As pessoas me perguntam sobre a minha opinião a respeito do Novo Código Florestal. Apesar do aparente esforço do governo federal de vetar tudo ou quase tudo pelas pendências científicas e sociais que o próprio Código apresenta em sua composição, o considero um documento  de visão sustentável parcial e padronizado.

O Código Florestal Brasileiro deveria, desde o seu ponto inicial, escutar mais os nossos cientistas e acadêmicos a respeito do comportamento dos microclimas, das espécies da fauna e flora (biocenose), da capacidade de regeração do biótopo (solo, água, luz e ar) em nossos diferentes biomas.

Segundo pesquisas de cientistas e biólogos especializados, uma espécie que vive às margens de um rio na Amazônia pode se comportar de maneira diferente de uma outra espécie que vive às margens de um rio na Mata Atlântica, considerando desde o seu habitat, hábitos alimentares e interação com o meio e demais espécies. Portanto, delimitar a proteção das matas ciliares (vegetação existente nas beiras dos rios, em linguagem popular) somente pelo metro quadrado é uma visão somente espacial, cabível a qualquer engenheiro, distante da visão ecológica verdadeiramente interessada em defender o nosso verde e o berço de nossas espécies.

Ter rios caudalosos confere ao Brasil a não carência de água potável para sua população e atividades econômicas, mas a manutenção desses rios depende da proteção das matas ciliares, cobertura vegetal capaz de manter o desenho original dos rios, a saúde dos solos e a renovação de seus nutrientes. Porém, não existe vegetação sadia sem animais, agentes que colaboram diretamente com a qualidade do solo quando depositam suas fezes no “chão”, quando controlam o avanço das “pragas” ao se alimentarem de insetos e com a polinização ajudando  a espalhar sementes quando mastigam folhas e frutos.

Não poluir os nossos rios com lixos e esgotos é outro fator preponderante para o Brasil continuar ocupando o lugar de país das águas. Essa questão hídrica é apenas um pequeno exemplo do desamparo que o Novo Código Florestal brasileiro poderá gerar nos próximos anos. Qual é a visão ecológica e biológica existente na lei? A floresta é vista somente pelo  espaço que ocupa?
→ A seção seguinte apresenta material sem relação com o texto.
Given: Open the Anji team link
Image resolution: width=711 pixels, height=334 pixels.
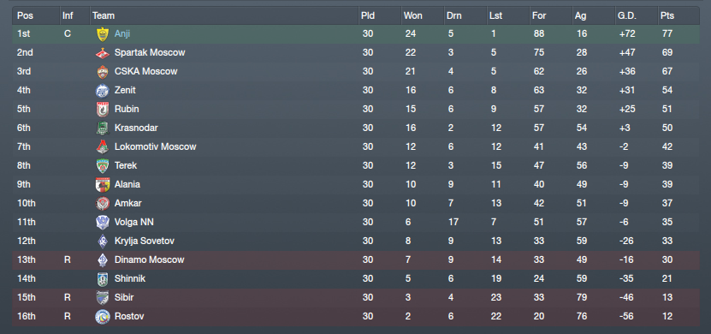Looking at the screenshot, I should click(122, 33).
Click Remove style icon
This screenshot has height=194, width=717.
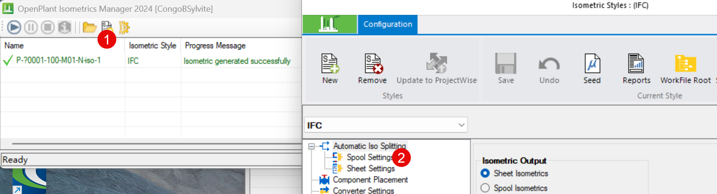click(x=372, y=69)
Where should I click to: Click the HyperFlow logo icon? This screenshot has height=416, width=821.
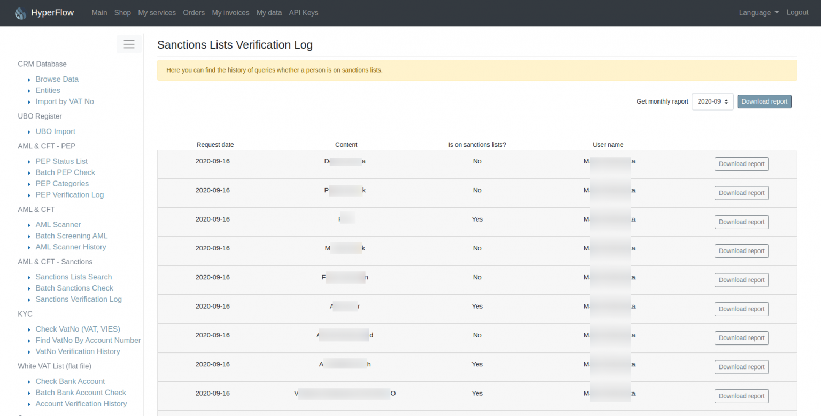click(x=20, y=12)
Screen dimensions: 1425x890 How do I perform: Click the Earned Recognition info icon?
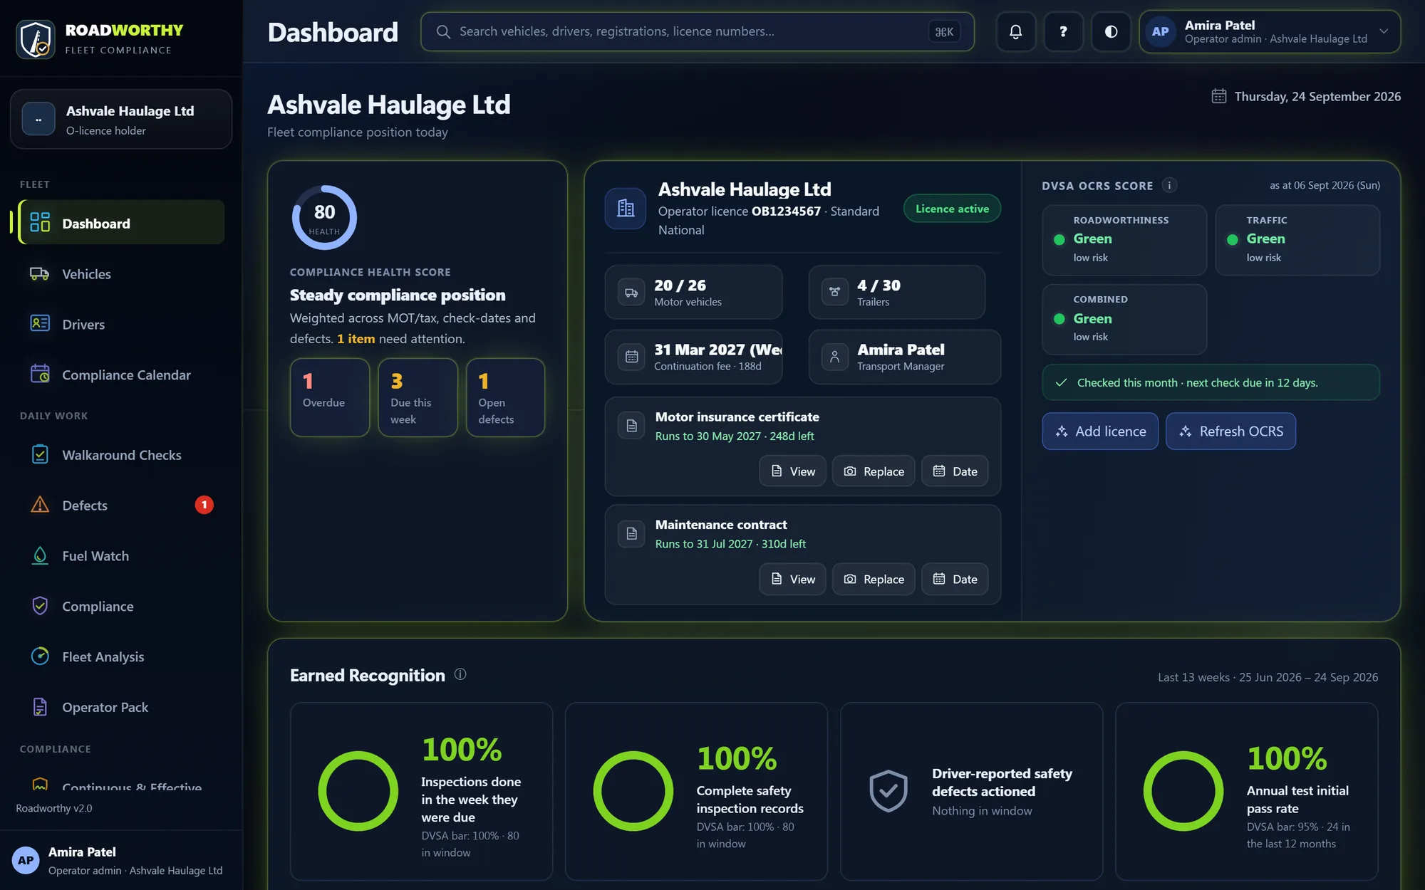(460, 674)
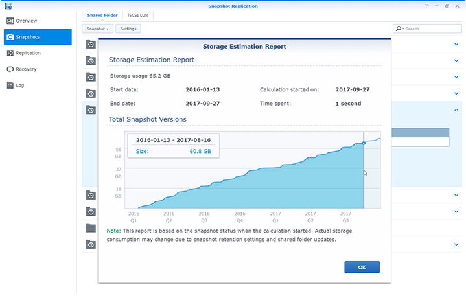The width and height of the screenshot is (466, 298).
Task: Expand the bottom shared folder row chevron
Action: pyautogui.click(x=456, y=244)
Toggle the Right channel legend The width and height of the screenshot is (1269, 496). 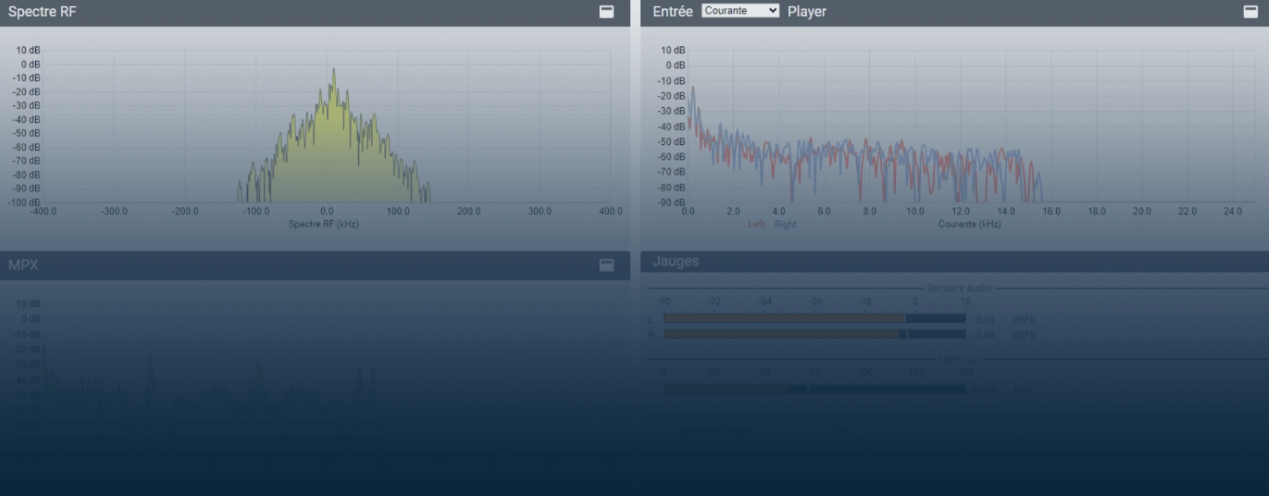[785, 224]
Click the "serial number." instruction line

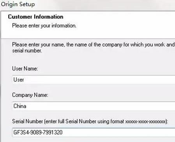coord(27,51)
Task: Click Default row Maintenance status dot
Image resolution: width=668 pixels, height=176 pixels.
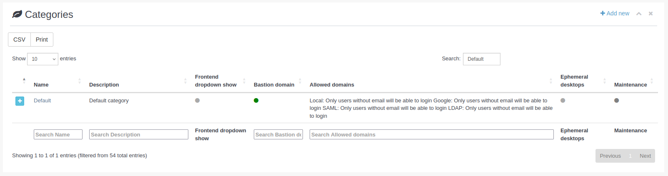Action: pos(616,100)
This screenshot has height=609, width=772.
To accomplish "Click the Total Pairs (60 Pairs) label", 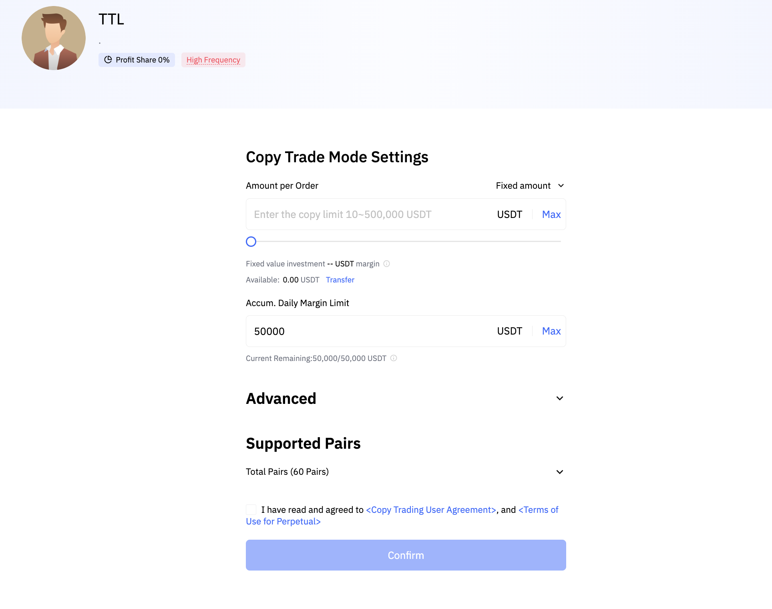I will (x=287, y=472).
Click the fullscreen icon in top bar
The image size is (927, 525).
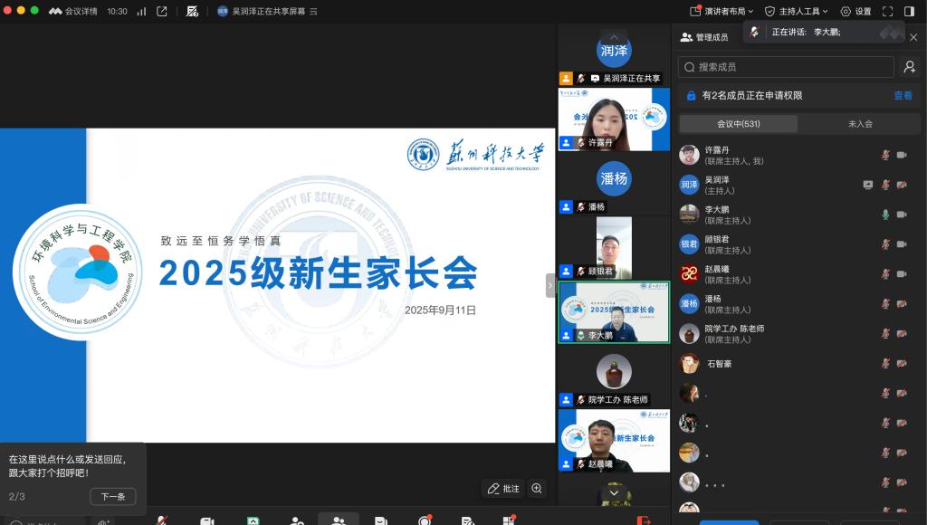point(886,11)
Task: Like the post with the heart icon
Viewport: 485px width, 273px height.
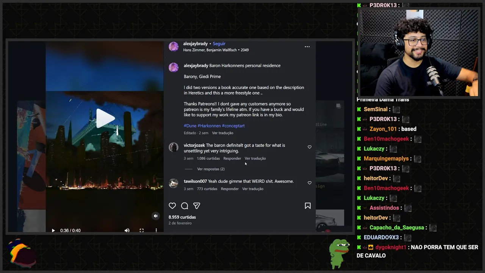Action: (172, 206)
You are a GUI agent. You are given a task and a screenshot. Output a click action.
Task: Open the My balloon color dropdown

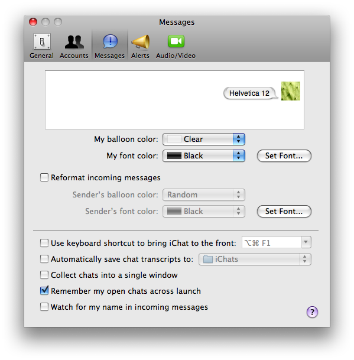pyautogui.click(x=204, y=139)
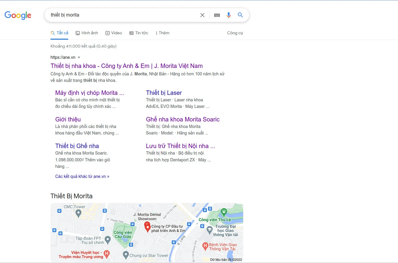Switch to the Hình ảnh tab
Image resolution: width=398 pixels, height=263 pixels.
[87, 33]
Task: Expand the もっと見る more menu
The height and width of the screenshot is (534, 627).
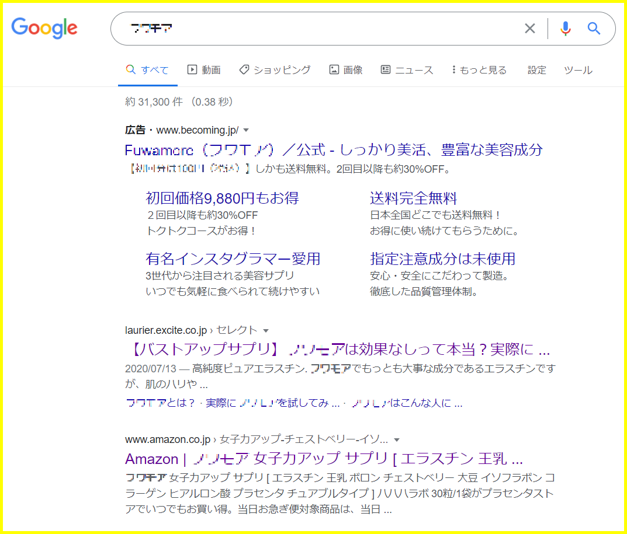Action: tap(479, 70)
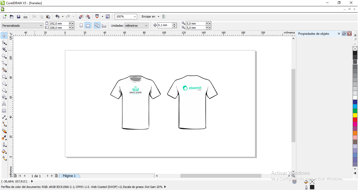Image resolution: width=359 pixels, height=190 pixels.
Task: Click the page width 192,0 mm field
Action: pos(59,24)
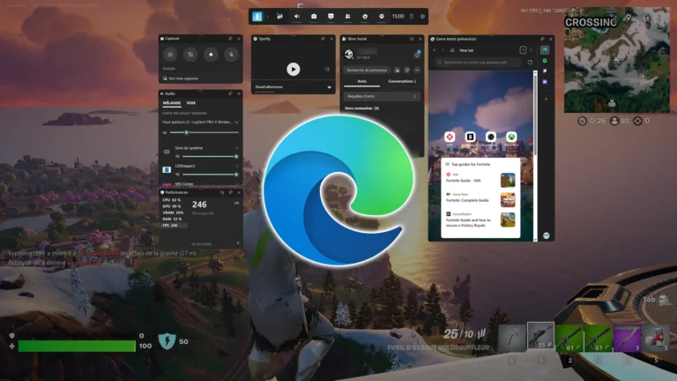Switch to the Conversations tab
The image size is (677, 381).
tap(401, 81)
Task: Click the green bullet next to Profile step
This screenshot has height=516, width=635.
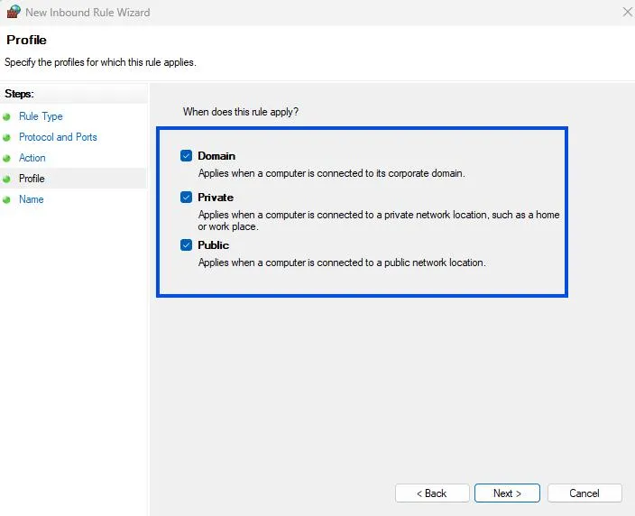Action: pos(7,179)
Da mesma maneira que para redigir um novo Código Penal o país reúne juristas e acadêmicos da área do Direito, por que não reunir uma mesa permanente de biólogos, zoólogos, gestores ambientais e pesquisadores para ocupar a bancada do Congresso por alguns dias com o propósito de esclarecer as mentes dos líderes políticos? Os nossos políticos conhecem a História Ambiental e Ecológica do Brasil? Essa matéria é bem lecionada nas escolas?

O Código Florestal demonstra preocupação ambiental, o vínculo de proteção, mas falha pela falta de identificação científica e cultural, um documento feito de cima para baixo. Falha ao não aprofundar questões relacionadas à educação ambiental, à arte ambiental e, mais profundamente, à sociologia ambiental (com o tópico da ecologia profunda). O documento relata sobre direitos e deveres,  sobre onde e aonde plantar, sobre a existência ou não existência de um componente visível (como uma floresta), mas esquece da nossa dependência humana e cultural em relação aos nossos biomas.

Se uma lei ou documento é aprovado no Congresso Nacional e pelo nosso executivo máximo, mas sem a aprovação e profundo conhecimento de nossa população e instituições do conhecimento, o documento se torna frágil e de aplicação ambígua na sociedade. Perde representação, principalmente, quando tratado numa visão de pressão  partidária e mercadológica.

É muito bonito falar em sustentabilidade, mas sem a natureza, sem o cheiro do mato, sem as águas limpas, e sem cidades organizadas, nada poderá ser sustentável. Não há como avançar sem calcular nossos passos.

Fernando Rebouças

Desenhista e escritor, não filiado e não partidário a nenhum partido político.